The Graphs below show the health and economic impact of various meteorological events.

# create graph for the data
hlth_grph <- ggplot(data = affect_pop, aes(x = EVTYPE, y = Num, fill = Type)) + 
  coord_flip()+
  geom_bar(stat = "identity", color = "black") +
  labs(title = "Health Impacts By Event", x = "Event", y = "Number of Incidents")+
  theme(plot.title = element_text(hjust = 0.5))

hlth_grph

The health data shows Tornados have the largest impact to health by a significant margin. It carries the more injuries and fatalities than the other top events combined.
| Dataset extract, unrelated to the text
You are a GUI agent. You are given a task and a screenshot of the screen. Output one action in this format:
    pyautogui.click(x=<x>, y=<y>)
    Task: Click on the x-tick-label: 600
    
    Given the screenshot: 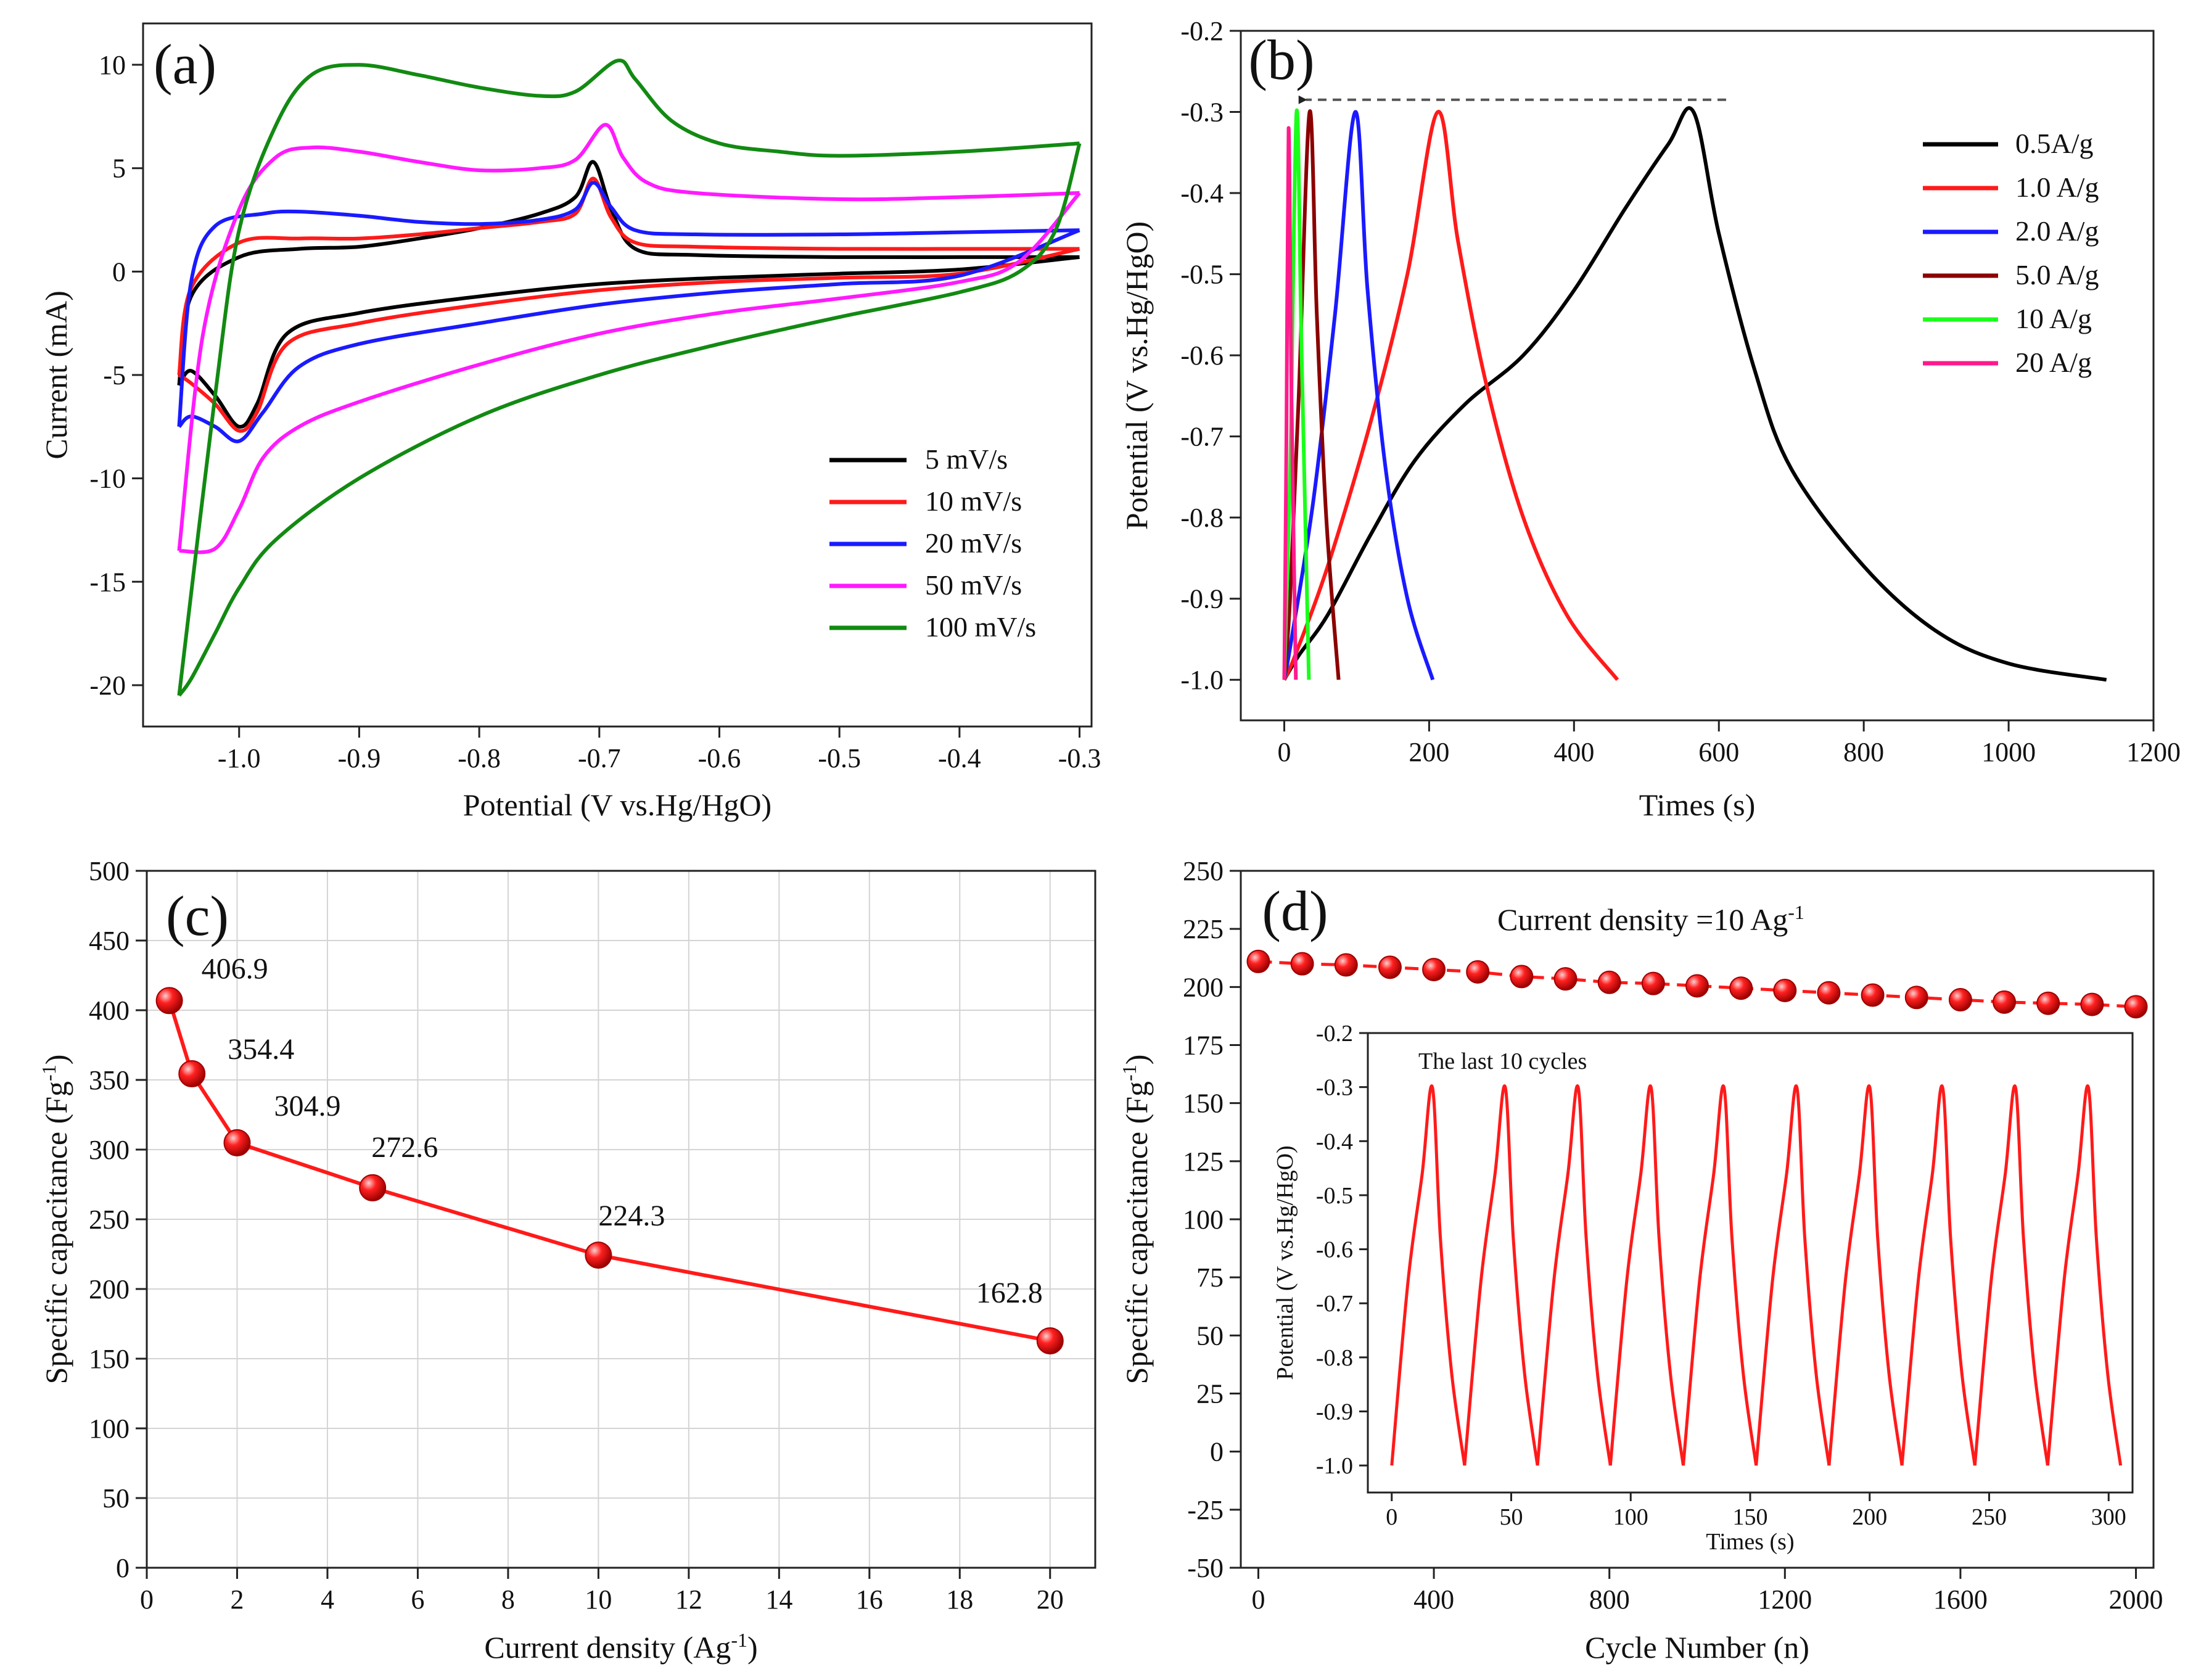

dmg_grph <- ggplot(data = tot_dam, aes(x = factor(EVTYPE), y = amount, fill = Type)) + 
  geom_bar(stat = "identity", color = "black") +
  scale_fill_manual(values = c("skyblue1", "wheat1")) +
  coord_flip()+
  geom_bar(stat = "identity") +
  labs(title = "Dollar Damage By Event", x = "Event", y = "Millions of Dollars")+
  theme(plot.title = element_text(hjust = 0.5))

dmg_grph

Flood is the event with the most economic impact because of the amount of property damage. However the crop damage done is not as impactful as drought. While Flood does create the most economic impact for overall damage, Drought does cause more crop damage.